Task list:
1) Answer these questions from the geometry thread below, one line each:
(a) In the general problem, what point is J defined to be?
(b) In the solution that begins "We begin with the observation", what is ∠MHN shown to equal?
(c) Which lemma does that same solution cite to conclude that FJ = FM = FN = FA?
2) Please copy word for word the part of the geometry thread from "We know that both" up to and including "below for diagram.".

Passage:

We know that both the above circles are tangent at or to center H of triangle. ABC. Also by mid point theorem and data given in the question we know that MN ∥BC ∥ KL. Then, using the cyclic quadrilaterals BUNK and CHNL, and the parallel line, a trivial angle chase gives ∠FMN = ∠FNM =90-½A. This implies that F is the circum center of ∆ AMN. Then, using the fact that is the invented of ∆ HMN and by a trivial angle chase, we find that ∠MJN = 180-A. So, A, M, N J are con cyclic w and the center of that circle is F. Hence FJ = FA and we are done. Please refer that attachment below for diagram.

We begin with the observation that $\angle MHN = \angle MBH + \angle NCH = 180 - 2 \angle A$. It follows that as $$\angle MFN = 180 - \angle FKL - \angle FLK = 180 - 2(90 - \angle A) = 2 \angle A$$that $FMHN$ is a cyclic quadrilateral. In addition, given that $FK = FL$ and $MN \parallel KL$ we see that $F$ is actually the midpoint of arc $\widehat{MN}$ on $(HMN)$. Furthermore, observe that as $\angle MFN = 2 \angle{A}$ and $FM = FN$ that $F$ is the circumcenter of $AMN$. It follows by the Incenter-Excenter lemma that $FJ = FM = FN = FA$ and we are done.

General problem. Let $H$ be the orthocenter of the triangle $ABC$. Let $M$ and $N$ be the midpoints of the sides $AB$ and $AC$, respectively. Assume that the circumcircles of triangles $BMH$ and $CNH$ meet again at $P$. The line through $H$ parallel to $BC$ intersects the circumcircles of the triangles $BMH$ and $CNH$ in the points $K$ and $L$, respectively. Let $F$ be the intersection point of $MK$ and $NL$ and let $J$ be the incenter of triangle $PMN$. Prove that $FJ = FA$. Proof. We have angles chasing $$\angle MJN=90^\circ-\frac{\angle MPN}{2}=90^\circ-\frac{\angle MPH+\angle HPN}{2}=90^\circ-\frac{\angle MBH+\angle HCN}{2}=180^\circ-\angle BAC.$$ We deduce that $AMJN$ is cyclic quadrilateral. (1) Also, $$\angle FMN=\angle MKH=\angle MBH=\angle NCH=\angle NLH=\angle FNM,$$ we obtain $FM=FN.\quad (2)$ And $\angle MFN=180^\circ-2\angle FKL=2\angle BAC.\quad (3)$ From (2) and (3), we see that $F$ is circumcenter of triangle $AMN.\quad (4)$ From (1) and (4), this implies that $F$ is circumcenter of $(AMJN)$ or $FA=FJ$. We are done.

Data extract:
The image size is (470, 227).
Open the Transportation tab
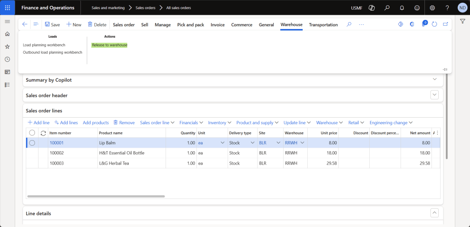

Outputs by task:
1)
(a) The incenter of triangle PMN.
(b) 180 − 2∠A.
(c) The Incenter-Excenter lemma.

2)
We know that both the above circles are tangent at or to center H of triangle. ABC. Also by mid point theorem and data given in the question we know that MN ∥BC ∥ KL. Then, using the cyclic quadrilaterals BUNK and CHNL, and the parallel line, a trivial angle chase gives ∠FMN = ∠FNM =90-½A. This implies that F is the circum center of ∆ AMN. Then, using the fact that is the invented of ∆ HMN and by a trivial angle chase, we find that ∠MJN = 180-A. So, A, M, N J are con cyclic w and the center of that circle is F. Hence FJ = FA and we are done. Please refer that attachment below for diagram.